From now on it’s mostly rugby for the next six-and-a-half weeks and, unlike nations such as Namibia, who are just happy to be part of the show, the Springboks really should be involved for that long. They play their first game against Wales on September 11, two days after the All Blacks open proceedings against Tonga. Their last should either be on October 21 or 23, the respective dates for the third-place playoff game and the final.
Despite the fact that South Africa are the defending champions, the draw for the World Cup has done them no favours. The other three groups all have a fairly obvious divide between the top two and bottom three, but the Boks find themselves in a group with four contenders for two quarterfinal spots. And it doesn’t get any easier at quarterfinal time, with the Boks likely to face either Australia or Ireland. Win that and it’s probably New Zealand in the semi-final and who knows who in the final or the playoff.
In both 1995 and 2007 there was what Kitch Christie referred to as a high road and a low road to the final. The late lamented coach of the 1995 side put everything into beating Australia in the opening pool game, a result that meant avoiding another super power until the semi-finals. That was the high road. If the Boks had lost they would have had to beat England in the quarters and New Zealand in the semi-finals. Instead they faced Samoa and France.
Jake White’s team was even more fortunate: the draw enabled them to win the trophy without facing either of their fellow Tri-Nations teams. By contrast, the 2003 draw put South Africa in the same pool as England, the eventual champions, and finishing second doomed the Boks to face the All Blacks in the quarters.
This time there is no high road. It is unlikely, but not impossible, that the defending champions might fail to reach the quarters at all. A bad day against any two of Wales, Samoa and Fiji could see them flying home early, but there is too much talent in the green and gold to allow that scenario. So assuming that they qualify they will face either Australia or Ireland in Wellington.

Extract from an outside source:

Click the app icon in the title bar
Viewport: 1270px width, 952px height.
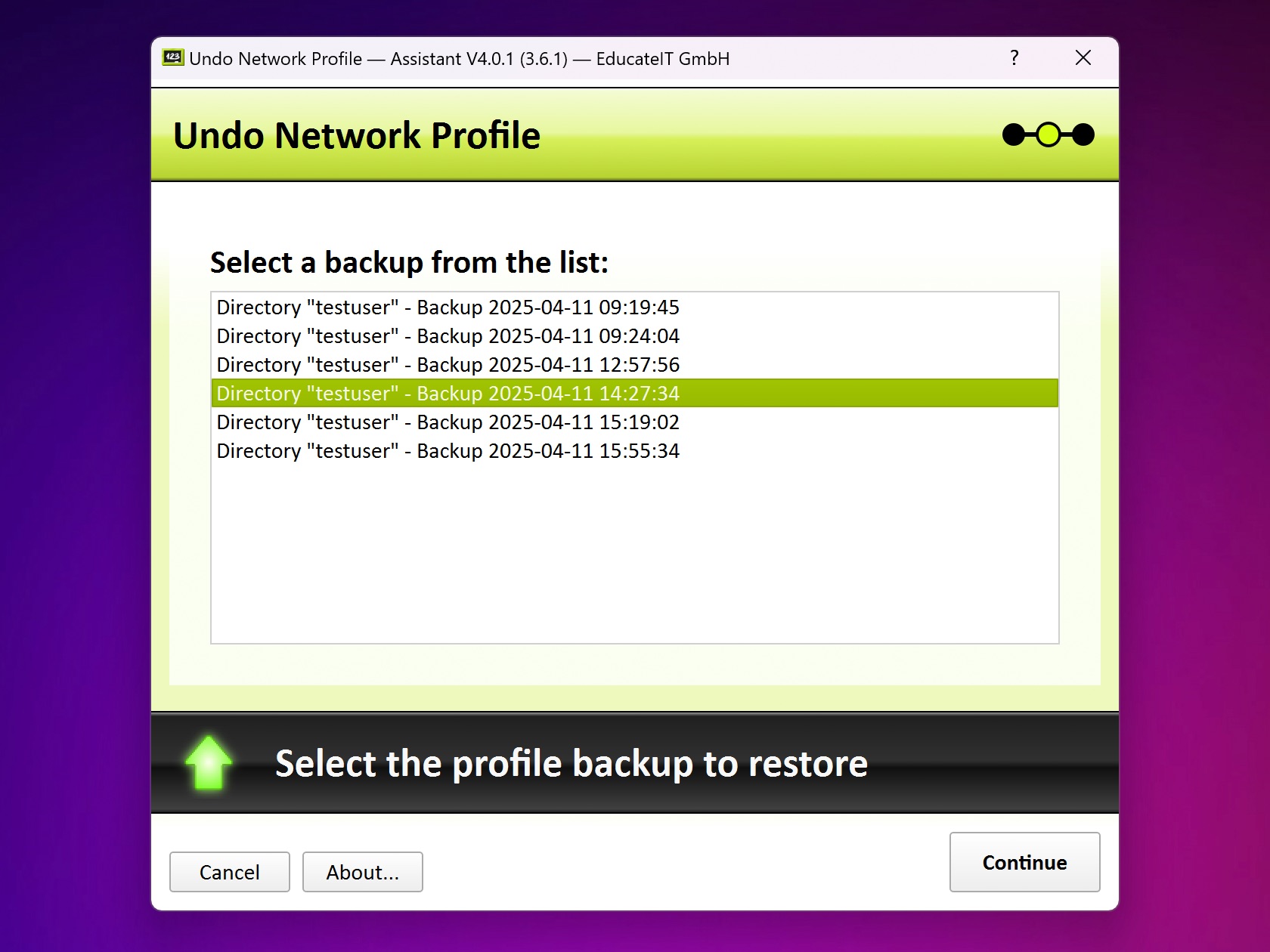173,58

Before Springbok supporters start wringing their hands like Lady Macbeth, it is worth noting that the seedings for the 2011 tournament have produced banana skins in all four quarterfinals. If results go the way the bookies suggest, the other three games will be Australia vs Samoa, England vs France and New Zealand vs Argentina.
Samoa have already beaten Australia this season, rolling over a team missing half a dozen regulars in the Wallabies’ warm-up for the Tri-Nations. It may have served as a judicious wake-up call, but that will not calm Australian nerves one iota when the time comes.
England and France is too close to call at this distance and be certain it will be a lot more complex than the usual utility vs flair debate when the two meet. And then there is the home side, New Zealand, for whom the tag of chokers will assume gargantuan proportions once we reach the knockout stages. Will there be a man among the squad who sleeps well ahead of a game against Argentina, the team that finished third in 2007 and will be joining the southern hemisphere championship next year on equal terms?
Indeed, there is the possibility that New Zealand will face England rather than the Pumas in the last eight. All it would take would be for France to beat the All Blacks in their pool match on September 24, or for Argentina to beat England in Dunedin on the second day of the tournament. Bet against either one of those results at your peril, whatever the bookies have to say about the matter.
The team that wins will have been tested to the full and will deserve the mantle of World Champions. If it happens to be South Africa, much peripheral activity will add to the drama. On the eve of the 2007 final it emerged that the South African Rugby Union (Saru) was dispensing with the services of Jake White. Win or lose it seems likely that the same thing will happen to Peter de Villiers this time around.
For one thing, the controlling body seems to have settled on the idea of a four-year term for the national coach. For another, De Villiers is not likely to agitate for another term of office. He has not enjoyed the criticism that comes with the job and dreams of taking a year off, far away from the game, sipping something mellow from a replica of the William Webb-Ellis Trophy.